Natascha Kampusch hat auch in den vergangenen Jahren die Öffentlichkeit nicht wirklich gescheut, auch wenn es manchem so vorkam. Sie hat mit befreundeten Journalisten gesprochen, ihre Interviews erreichten ein Millionenpublikum. Auch ihr neues Buch wird ein Bestseller über ihr Leben werden.

Freilich ist manches aus dem Erstlingswerk 3.096 Tage bekannt, in dem Natascha Kampusch vor allem ihr achteinhalbjähriges Martyrium im Verlies im Haus ­ihres Entführers Wolfgang Priklopil (44) beschrieb.

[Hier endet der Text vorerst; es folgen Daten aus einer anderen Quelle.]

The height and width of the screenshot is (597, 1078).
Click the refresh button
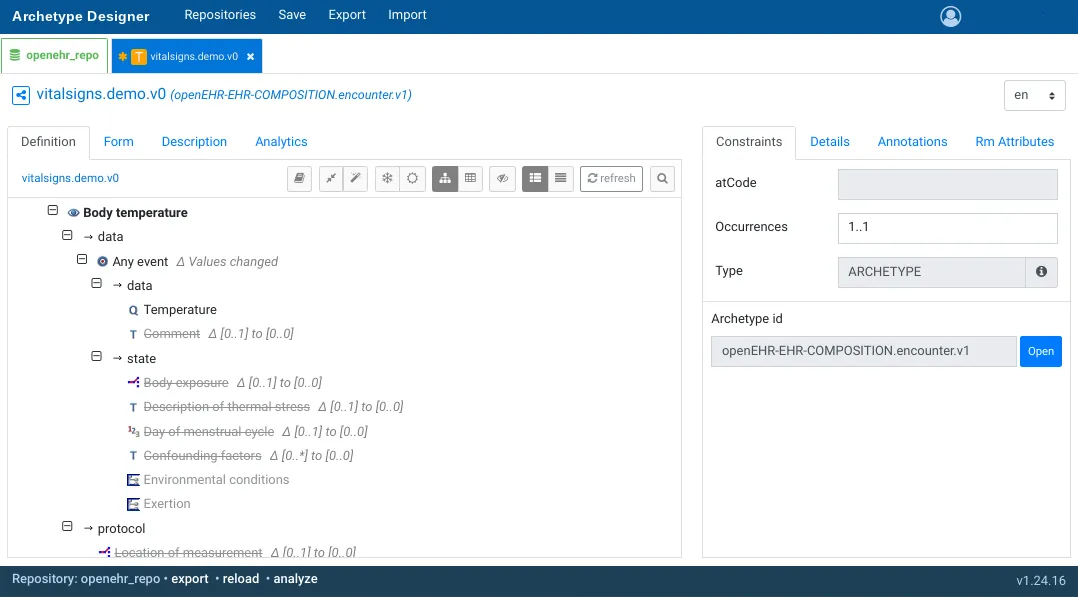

Doch diesmal ist es auch eine Abrechnung mit Teilen der Öffentlichkeit, die sie nach der Befreiung ein zweites Mal zum Opfer machten. „Dann spuckten manche Leute vor mir aus“, schreibt Kampusch. Sie sei als „Schlampe“ beschimpft worden.

Dieses neue Buch 
macht auch Mut

Doch bei alledem: 10 Jahre Freiheit beschreibt nicht die Resignation einer jungen Frau. Im Gegenteil: Das Buch macht Mut.

Die besten Passagen aus dem Buch

Man muss kein Kampusch-Freund sein, aber ihr neues Buch geht unter die Haut. Es ist schonungslos, ­offen, emotional. Sie beschreibt die ersten Erlebnisse nach ihrer Befreiung vor genau zehn Jahren, am 23. August 2006.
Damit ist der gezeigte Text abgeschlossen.